During the Late Cretaceous the modern Alberta region lay just inland from the western shore of the Western Interior Seaway. The Horseshoe Canyon Formation records the final regression of the seaway and the establishment of broad coastal-plain swamps and rivers across central Alberta between about 73 and 67 million years ago. The lower part of the formation is more marine-influenced (and lies directly above the Bearpaw marine shale); the upper part is more terrestrial, with thick coal seams and large channel sandstones. This is the depositional environment that supported the famous late-Campanian and early-Maastrichtian dinosaur faunas of central Alberta.

The modern badland landscape is much younger and is glacial in origin. Continental ice sheets retreated from the region in the most recent Pleistocene and meltwater from the rapidly retreating ice cut down through the soft Cretaceous sediments, producing the network of canyons and badlands centred on the Red Deer River and its tributaries. Horseshoe Canyon itself is one of the larger side-valley features in the broader system, and ongoing erosion continues to expose new fossiliferous surfaces — which is why fossils that were not visible to early-20th-century geologists are turning up today.

How Horseshoe Canyon became a fossil destination

For decades after the founding of the Royal Tyrrell Museum (1985) the canyon was largely overlooked by professional paleontology, with most field effort focused on the bonebeds at Dinosaur Provincial Park, the Tyrrell's home badlands at Drumheller, and quarry sites along the Red Deer River. The 2020 Hrushkin discovery shifted attention to the canyon and to the surrounding NCC and Crown lands. The Tyrrell has since established an active field program in the canyon and continues to recover material; the canyon is no longer a quiet stop on the Dinosaur Trail.

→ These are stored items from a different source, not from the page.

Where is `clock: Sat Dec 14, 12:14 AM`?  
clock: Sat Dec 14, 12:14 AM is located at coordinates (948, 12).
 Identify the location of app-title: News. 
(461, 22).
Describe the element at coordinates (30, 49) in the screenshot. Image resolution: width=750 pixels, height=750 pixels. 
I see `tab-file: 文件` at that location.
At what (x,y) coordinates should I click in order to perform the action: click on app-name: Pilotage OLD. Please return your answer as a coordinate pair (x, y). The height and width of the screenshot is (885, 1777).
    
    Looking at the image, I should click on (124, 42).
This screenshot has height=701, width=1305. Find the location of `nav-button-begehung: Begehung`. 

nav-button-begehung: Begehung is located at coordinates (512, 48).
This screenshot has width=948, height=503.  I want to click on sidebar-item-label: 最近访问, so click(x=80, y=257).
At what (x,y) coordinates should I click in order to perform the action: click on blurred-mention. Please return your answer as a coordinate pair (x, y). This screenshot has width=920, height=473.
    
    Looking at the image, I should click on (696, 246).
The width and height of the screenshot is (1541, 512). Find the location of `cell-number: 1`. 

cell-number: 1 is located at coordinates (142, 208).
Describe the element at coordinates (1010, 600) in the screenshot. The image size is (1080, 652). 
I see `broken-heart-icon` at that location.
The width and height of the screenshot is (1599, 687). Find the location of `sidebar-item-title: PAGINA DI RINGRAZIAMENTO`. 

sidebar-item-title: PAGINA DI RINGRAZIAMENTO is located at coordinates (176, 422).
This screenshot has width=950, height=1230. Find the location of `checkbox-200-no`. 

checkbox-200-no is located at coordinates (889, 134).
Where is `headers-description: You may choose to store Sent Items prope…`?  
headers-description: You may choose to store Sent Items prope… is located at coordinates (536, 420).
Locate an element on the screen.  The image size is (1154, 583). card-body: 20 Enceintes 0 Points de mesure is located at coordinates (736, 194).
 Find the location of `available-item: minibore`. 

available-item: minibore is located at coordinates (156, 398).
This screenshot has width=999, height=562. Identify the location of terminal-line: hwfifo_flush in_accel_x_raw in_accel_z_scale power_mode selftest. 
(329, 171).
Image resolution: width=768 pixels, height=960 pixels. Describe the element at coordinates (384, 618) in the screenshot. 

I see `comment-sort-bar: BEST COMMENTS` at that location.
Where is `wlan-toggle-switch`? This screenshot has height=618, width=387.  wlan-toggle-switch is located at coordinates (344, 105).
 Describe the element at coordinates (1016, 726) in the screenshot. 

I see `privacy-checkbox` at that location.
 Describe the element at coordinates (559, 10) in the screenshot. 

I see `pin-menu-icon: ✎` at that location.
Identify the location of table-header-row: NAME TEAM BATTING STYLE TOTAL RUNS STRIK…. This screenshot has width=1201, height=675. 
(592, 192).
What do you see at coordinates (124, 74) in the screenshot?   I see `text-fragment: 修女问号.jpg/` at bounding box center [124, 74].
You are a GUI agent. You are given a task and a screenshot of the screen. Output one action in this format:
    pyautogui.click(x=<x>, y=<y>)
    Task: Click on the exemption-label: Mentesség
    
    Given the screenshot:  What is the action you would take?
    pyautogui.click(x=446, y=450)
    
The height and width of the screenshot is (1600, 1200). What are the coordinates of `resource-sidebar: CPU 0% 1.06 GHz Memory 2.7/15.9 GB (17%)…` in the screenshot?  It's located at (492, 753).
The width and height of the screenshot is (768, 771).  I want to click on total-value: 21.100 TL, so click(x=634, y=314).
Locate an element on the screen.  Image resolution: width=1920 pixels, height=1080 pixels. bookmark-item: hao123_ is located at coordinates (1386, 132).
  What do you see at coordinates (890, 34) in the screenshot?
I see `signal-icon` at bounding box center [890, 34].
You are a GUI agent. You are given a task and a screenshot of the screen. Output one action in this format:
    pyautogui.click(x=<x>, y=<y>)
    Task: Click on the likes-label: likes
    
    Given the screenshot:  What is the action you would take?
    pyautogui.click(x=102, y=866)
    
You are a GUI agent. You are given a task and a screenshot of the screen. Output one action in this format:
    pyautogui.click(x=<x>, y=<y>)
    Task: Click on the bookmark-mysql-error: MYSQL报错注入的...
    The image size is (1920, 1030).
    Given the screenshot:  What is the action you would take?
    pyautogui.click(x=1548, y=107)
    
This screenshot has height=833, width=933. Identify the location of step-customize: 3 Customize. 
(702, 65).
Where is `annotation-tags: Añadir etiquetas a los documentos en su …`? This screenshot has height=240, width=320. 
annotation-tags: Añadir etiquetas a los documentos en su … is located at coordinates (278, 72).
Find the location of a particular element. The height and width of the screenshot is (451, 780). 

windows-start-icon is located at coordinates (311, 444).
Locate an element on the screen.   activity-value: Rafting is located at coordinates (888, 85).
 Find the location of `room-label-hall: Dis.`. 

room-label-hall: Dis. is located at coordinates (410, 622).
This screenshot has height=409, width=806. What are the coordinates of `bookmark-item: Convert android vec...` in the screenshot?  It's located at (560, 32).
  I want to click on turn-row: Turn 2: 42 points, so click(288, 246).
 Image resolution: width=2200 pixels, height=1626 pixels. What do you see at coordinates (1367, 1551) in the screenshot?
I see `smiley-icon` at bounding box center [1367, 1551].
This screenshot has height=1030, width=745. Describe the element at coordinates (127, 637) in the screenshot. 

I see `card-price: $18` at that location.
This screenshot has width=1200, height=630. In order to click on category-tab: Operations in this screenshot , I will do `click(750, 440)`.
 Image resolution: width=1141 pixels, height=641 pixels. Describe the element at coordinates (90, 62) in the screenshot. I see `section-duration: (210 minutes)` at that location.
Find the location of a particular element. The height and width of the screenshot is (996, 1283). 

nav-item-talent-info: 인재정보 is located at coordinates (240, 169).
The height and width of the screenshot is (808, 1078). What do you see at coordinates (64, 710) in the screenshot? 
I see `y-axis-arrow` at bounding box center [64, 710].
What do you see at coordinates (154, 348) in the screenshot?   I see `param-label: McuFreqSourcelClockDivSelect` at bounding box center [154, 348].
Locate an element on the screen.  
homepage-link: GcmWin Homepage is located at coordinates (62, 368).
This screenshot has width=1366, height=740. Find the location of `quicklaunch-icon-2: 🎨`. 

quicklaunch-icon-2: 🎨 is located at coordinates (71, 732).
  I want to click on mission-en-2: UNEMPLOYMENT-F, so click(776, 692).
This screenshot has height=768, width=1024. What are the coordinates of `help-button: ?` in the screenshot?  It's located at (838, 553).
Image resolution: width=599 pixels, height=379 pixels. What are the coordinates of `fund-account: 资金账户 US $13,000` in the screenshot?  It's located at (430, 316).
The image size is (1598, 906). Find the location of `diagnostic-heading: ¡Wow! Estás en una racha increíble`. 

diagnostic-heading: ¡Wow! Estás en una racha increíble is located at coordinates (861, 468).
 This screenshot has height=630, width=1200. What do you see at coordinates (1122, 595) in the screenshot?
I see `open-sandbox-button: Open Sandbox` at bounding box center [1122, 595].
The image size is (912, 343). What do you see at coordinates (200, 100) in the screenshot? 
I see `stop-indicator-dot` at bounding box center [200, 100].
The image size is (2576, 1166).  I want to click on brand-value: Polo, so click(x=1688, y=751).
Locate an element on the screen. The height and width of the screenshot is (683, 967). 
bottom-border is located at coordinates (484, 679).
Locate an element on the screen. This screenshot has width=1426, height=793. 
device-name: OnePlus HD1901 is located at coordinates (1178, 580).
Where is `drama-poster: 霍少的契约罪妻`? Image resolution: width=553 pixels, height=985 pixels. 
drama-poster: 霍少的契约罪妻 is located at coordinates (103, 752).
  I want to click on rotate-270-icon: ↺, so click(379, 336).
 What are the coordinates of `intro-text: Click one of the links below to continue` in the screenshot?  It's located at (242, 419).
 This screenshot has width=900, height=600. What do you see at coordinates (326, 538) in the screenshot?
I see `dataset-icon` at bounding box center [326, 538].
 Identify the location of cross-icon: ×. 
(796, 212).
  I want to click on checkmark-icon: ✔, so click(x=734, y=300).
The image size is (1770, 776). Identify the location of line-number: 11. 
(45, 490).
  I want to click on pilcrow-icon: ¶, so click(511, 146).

Collecting Rules & Regulations

Is Fossil Collecting Allowed?

Hiking the canyon is free and unregulated. Vertebrate fossil collecting is regulated; any digging requires a permit from the Royal Tyrrell Museum.

Key Points:

  • Stay on established footpaths where present; the canyon floor and slopes are unstable in places.
  • Vertebrate fossils are property of the Crown under the Alberta Historic Resources Act. Do not excavate. Photograph, GPS-tag, and report finds to the Royal Tyrrell Museum.
  • Surface collection of common invertebrate fossils on Crown land is allowed within reasonable limits.
  • Commercial sale or export of Alberta vertebrate fossils is prohibited.
  • The adjacent NCC Nodwell property is closed to public access.